**Prompt**
Reproduce the data exactly. Omit no record.

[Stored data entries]
▼

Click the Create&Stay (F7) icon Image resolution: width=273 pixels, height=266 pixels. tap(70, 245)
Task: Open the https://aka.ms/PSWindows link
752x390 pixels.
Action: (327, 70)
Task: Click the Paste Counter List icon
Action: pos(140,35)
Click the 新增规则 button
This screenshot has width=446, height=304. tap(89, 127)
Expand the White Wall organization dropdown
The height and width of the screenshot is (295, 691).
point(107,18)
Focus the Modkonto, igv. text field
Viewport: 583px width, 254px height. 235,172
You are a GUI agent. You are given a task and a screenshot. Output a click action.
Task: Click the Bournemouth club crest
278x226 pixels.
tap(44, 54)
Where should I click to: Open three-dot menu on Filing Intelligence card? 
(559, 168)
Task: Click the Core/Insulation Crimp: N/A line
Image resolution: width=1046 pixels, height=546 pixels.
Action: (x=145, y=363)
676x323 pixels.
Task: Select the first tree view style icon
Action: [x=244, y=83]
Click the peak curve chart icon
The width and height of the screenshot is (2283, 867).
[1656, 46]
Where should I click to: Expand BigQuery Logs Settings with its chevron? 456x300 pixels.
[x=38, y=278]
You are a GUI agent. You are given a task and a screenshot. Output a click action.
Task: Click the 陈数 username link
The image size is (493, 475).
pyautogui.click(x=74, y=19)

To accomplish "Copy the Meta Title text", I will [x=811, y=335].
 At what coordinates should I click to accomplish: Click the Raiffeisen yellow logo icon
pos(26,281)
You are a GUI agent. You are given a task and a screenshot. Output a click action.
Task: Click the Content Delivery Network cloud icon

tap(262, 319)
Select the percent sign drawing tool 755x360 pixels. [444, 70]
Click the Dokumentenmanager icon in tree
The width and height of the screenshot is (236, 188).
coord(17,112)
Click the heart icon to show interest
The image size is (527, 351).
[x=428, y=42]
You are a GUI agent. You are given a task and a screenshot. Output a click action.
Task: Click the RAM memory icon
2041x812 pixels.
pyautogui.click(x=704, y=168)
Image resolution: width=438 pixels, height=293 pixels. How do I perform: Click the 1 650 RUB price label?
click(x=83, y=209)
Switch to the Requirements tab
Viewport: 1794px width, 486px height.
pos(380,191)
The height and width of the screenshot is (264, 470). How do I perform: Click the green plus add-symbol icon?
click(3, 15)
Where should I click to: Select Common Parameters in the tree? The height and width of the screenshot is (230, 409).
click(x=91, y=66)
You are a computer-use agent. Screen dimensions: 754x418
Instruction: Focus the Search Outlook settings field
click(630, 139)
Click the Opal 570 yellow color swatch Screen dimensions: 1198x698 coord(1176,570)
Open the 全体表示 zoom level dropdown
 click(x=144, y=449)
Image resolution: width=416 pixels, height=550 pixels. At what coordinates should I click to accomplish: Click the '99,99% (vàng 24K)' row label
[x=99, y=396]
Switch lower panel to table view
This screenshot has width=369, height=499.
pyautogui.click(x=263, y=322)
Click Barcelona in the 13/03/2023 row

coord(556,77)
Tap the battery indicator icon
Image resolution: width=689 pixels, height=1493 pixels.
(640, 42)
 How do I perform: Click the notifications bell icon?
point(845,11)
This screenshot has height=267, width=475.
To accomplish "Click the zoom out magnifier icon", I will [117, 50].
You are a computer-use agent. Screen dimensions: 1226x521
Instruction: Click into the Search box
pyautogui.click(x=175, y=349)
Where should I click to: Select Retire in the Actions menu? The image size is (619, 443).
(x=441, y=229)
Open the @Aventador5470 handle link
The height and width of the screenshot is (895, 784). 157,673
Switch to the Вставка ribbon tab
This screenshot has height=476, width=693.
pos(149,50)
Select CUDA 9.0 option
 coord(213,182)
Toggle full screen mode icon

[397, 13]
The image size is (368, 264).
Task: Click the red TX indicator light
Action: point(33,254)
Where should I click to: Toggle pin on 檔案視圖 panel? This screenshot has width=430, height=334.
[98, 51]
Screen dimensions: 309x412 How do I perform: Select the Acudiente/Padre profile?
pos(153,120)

▲

**Response area**
Click the Create&Stay (F7) icon Image resolution: width=273 pixels, height=266 pixels. tap(70, 245)
Task: Open the https://aka.ms/PSWindows link
752x390 pixels.
Action: (327, 70)
Task: Click the Paste Counter List icon
Action: pos(140,35)
Click the 新增规则 button
This screenshot has width=446, height=304. tap(89, 127)
Expand the White Wall organization dropdown
The height and width of the screenshot is (295, 691).
point(107,18)
Focus the Modkonto, igv. text field
Viewport: 583px width, 254px height. 235,172
You are a GUI agent. You are given a task and a screenshot. Output a click action.
Task: Click the Bournemouth club crest
278x226 pixels.
tap(44, 54)
Where should I click to: Open three-dot menu on Filing Intelligence card? 
(559, 168)
Task: Click the Core/Insulation Crimp: N/A line
Image resolution: width=1046 pixels, height=546 pixels.
Action: (x=145, y=363)
676x323 pixels.
Task: Select the first tree view style icon
Action: [x=244, y=83]
Click the peak curve chart icon
The width and height of the screenshot is (2283, 867).
[1656, 46]
Where should I click to: Expand BigQuery Logs Settings with its chevron? 456x300 pixels.
[x=38, y=278]
You are a GUI agent. You are given a task and a screenshot. Output a click action.
Task: Click the 陈数 username link
The image size is (493, 475).
pyautogui.click(x=74, y=19)

To accomplish "Copy the Meta Title text", I will [x=811, y=335].
 At what coordinates should I click to accomplish: Click the Raiffeisen yellow logo icon
pos(26,281)
You are a GUI agent. You are given a task and a screenshot. Output a click action.
Task: Click the Content Delivery Network cloud icon

tap(262, 319)
Select the percent sign drawing tool 755x360 pixels. [444, 70]
Click the Dokumentenmanager icon in tree
The width and height of the screenshot is (236, 188).
coord(17,112)
Click the heart icon to show interest
The image size is (527, 351).
[x=428, y=42]
You are a GUI agent. You are given a task and a screenshot. Output a click action.
Task: Click the RAM memory icon
2041x812 pixels.
pyautogui.click(x=704, y=168)
Image resolution: width=438 pixels, height=293 pixels. How do I perform: Click the 1 650 RUB price label?
click(x=83, y=209)
Switch to the Requirements tab
Viewport: 1794px width, 486px height.
pos(380,191)
The height and width of the screenshot is (264, 470). How do I perform: Click the green plus add-symbol icon?
click(3, 15)
Where should I click to: Select Common Parameters in the tree? The height and width of the screenshot is (230, 409).
click(x=91, y=66)
You are a computer-use agent. Screen dimensions: 754x418
Instruction: Focus the Search Outlook settings field
click(630, 139)
Click the Opal 570 yellow color swatch Screen dimensions: 1198x698 coord(1176,570)
Open the 全体表示 zoom level dropdown
 click(x=144, y=449)
Image resolution: width=416 pixels, height=550 pixels. At what coordinates should I click to accomplish: Click the '99,99% (vàng 24K)' row label
[x=99, y=396]
Switch lower panel to table view
This screenshot has width=369, height=499.
pyautogui.click(x=263, y=322)
Click Barcelona in the 13/03/2023 row

coord(556,77)
Tap the battery indicator icon
Image resolution: width=689 pixels, height=1493 pixels.
(640, 42)
 How do I perform: Click the notifications bell icon?
point(845,11)
This screenshot has height=267, width=475.
To accomplish "Click the zoom out magnifier icon", I will [117, 50].
You are a computer-use agent. Screen dimensions: 1226x521
Instruction: Click into the Search box
pyautogui.click(x=175, y=349)
Where should I click to: Select Retire in the Actions menu? The image size is (619, 443).
(x=441, y=229)
Open the @Aventador5470 handle link
The height and width of the screenshot is (895, 784). 157,673
Switch to the Вставка ribbon tab
This screenshot has height=476, width=693.
pos(149,50)
Select CUDA 9.0 option
 coord(213,182)
Toggle full screen mode icon

[397, 13]
The image size is (368, 264).
Task: Click the red TX indicator light
Action: point(33,254)
Where should I click to: Toggle pin on 檔案視圖 panel? This screenshot has width=430, height=334.
[98, 51]
Screen dimensions: 309x412 How do I perform: Select the Acudiente/Padre profile?
pos(153,120)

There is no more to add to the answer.